Check the discriminant. b^{2}-4ac

If it's not a perfect square, it's not factorable.

a=1, b=6, c=4

jonboy
07-06-2006, 11:25 AM
This equation can be solved by using either the factoring method or the quadratic formula p^2+6p+4=0 ? true or false i think it's true you can use the factoring method but not the quadratic is this correct?

If you think that \bold p^2+6p+4=0 can be solved by just using the factoring method, then the answer would be false because both factoring and quadratic methods have to be solvable w/p^2+6p+4=0 since or means both are efficient.

Just work it out and see:

Is there any number that multiply to give you 4 and add up to six?

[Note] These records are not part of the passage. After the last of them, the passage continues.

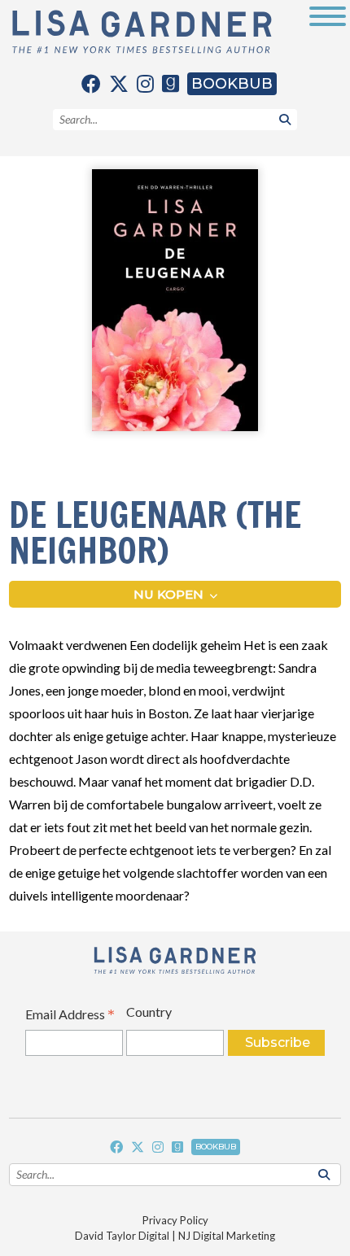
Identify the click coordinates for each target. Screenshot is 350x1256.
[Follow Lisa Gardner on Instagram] (145, 84)
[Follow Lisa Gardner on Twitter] (119, 84)
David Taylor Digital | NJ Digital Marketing (175, 1235)
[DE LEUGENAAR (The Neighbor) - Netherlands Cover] (175, 300)
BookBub (232, 84)
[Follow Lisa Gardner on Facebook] (91, 84)
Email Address (70, 1015)
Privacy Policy (175, 1220)
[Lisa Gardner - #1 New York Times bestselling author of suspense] (142, 33)
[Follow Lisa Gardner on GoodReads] (170, 84)
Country (149, 1011)
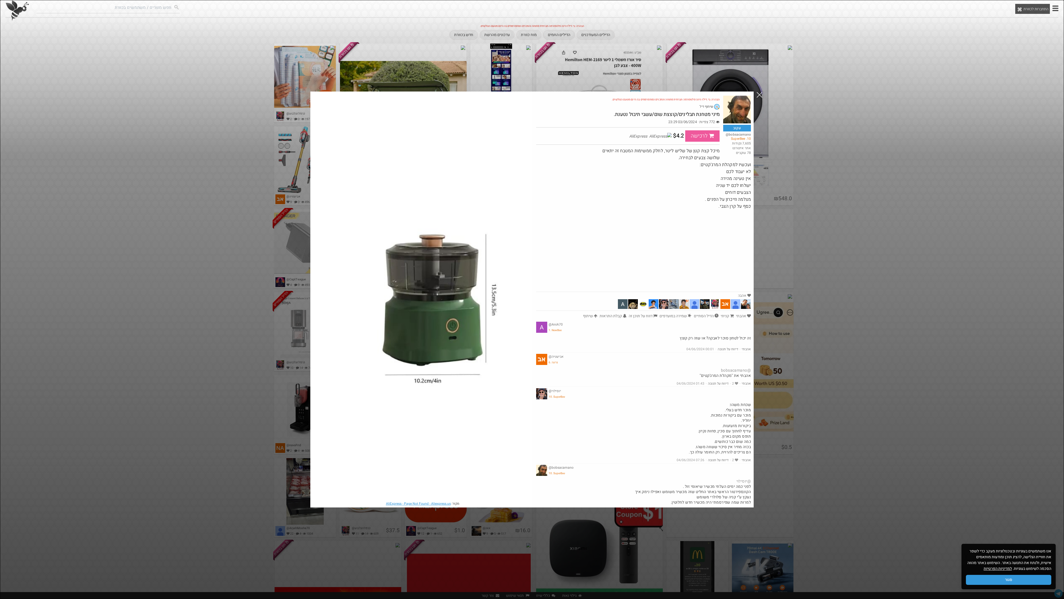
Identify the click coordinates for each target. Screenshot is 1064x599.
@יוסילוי (743, 481)
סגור (1008, 580)
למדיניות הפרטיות (998, 569)
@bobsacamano (736, 370)
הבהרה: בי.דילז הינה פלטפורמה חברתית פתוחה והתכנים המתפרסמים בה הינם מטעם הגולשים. (666, 99)
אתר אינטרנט (741, 148)
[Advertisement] (643, 250)
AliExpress (418, 503)
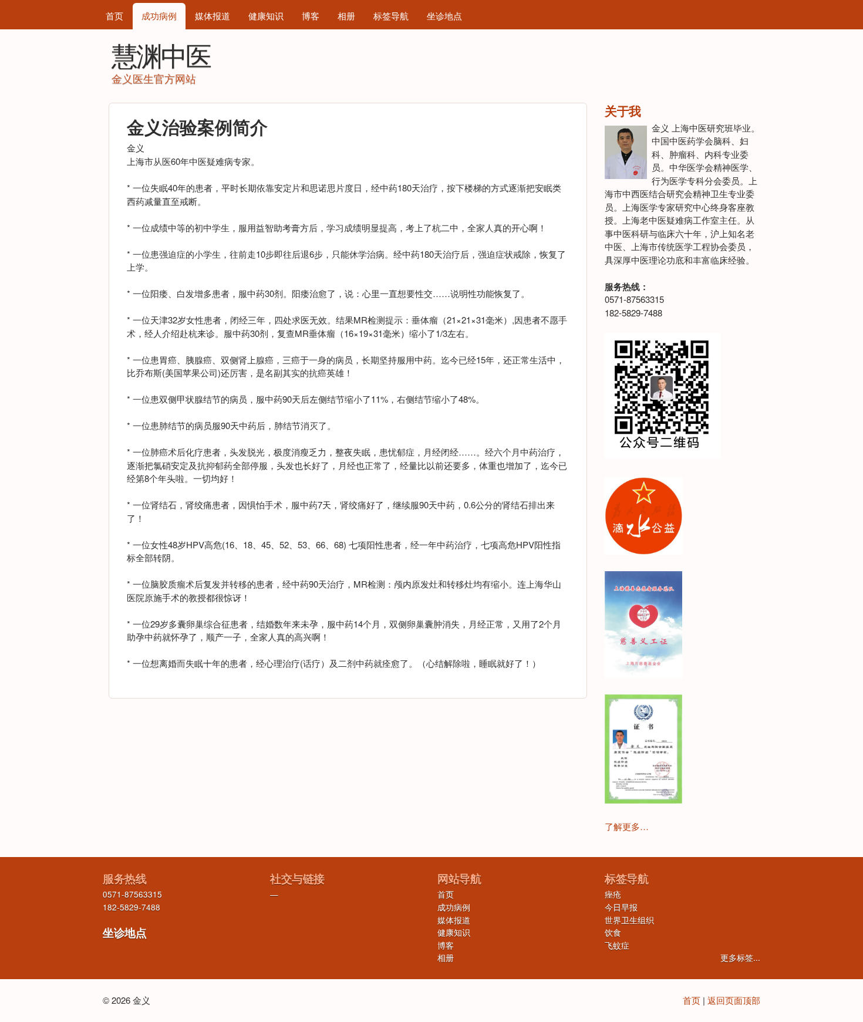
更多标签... (740, 957)
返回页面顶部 (733, 1000)
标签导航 (391, 15)
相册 (346, 15)
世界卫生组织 (629, 920)
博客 (310, 15)
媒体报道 (212, 15)
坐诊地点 (444, 15)
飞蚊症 (617, 945)
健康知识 (266, 15)
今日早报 (621, 907)
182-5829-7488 (131, 907)
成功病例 (159, 15)
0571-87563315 (132, 894)
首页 (114, 15)
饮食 (613, 932)
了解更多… (627, 826)
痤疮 (613, 894)
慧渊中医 (161, 54)
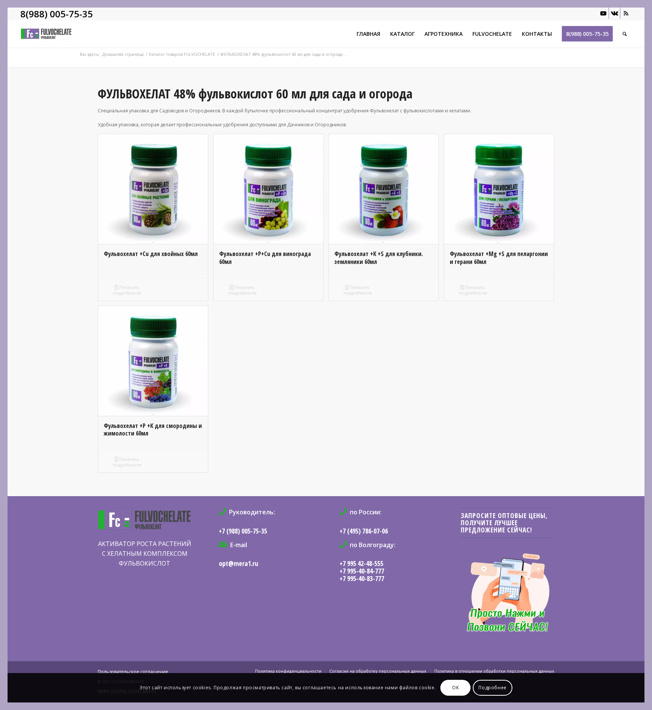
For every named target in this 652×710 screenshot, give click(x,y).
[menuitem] (368, 34)
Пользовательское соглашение (133, 672)
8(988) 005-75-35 (56, 14)
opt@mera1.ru (238, 563)
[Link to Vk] (614, 13)
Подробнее (492, 687)
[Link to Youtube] (603, 13)
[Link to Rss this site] (626, 13)
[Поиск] (625, 34)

2*2=4, 2+2=4 which is unequivalent to 6
4*1=4 4+1=5 which is unequivalent to 6

So NO you cannot solve this equation by using the factoring method.

x=\frac{{ - b \pm \sqrt {b^2 - 4ac} }}{{2a}}

x=\frac{{ - 6 \pm \sqrt {6^2 - 4(1)(4)} }}{{2(1)}}

x=\frac{{ - 6 \pm \sqrt {20} }}{2}

x\approx.8 &\approx - 8.2

Since you can put \bold p^2+6p+4=0 in the form ax^2 + bx + c = 0 in which a is not=0, yes it can be factored by using the Quadratic Formula.

So would the answer be False or True?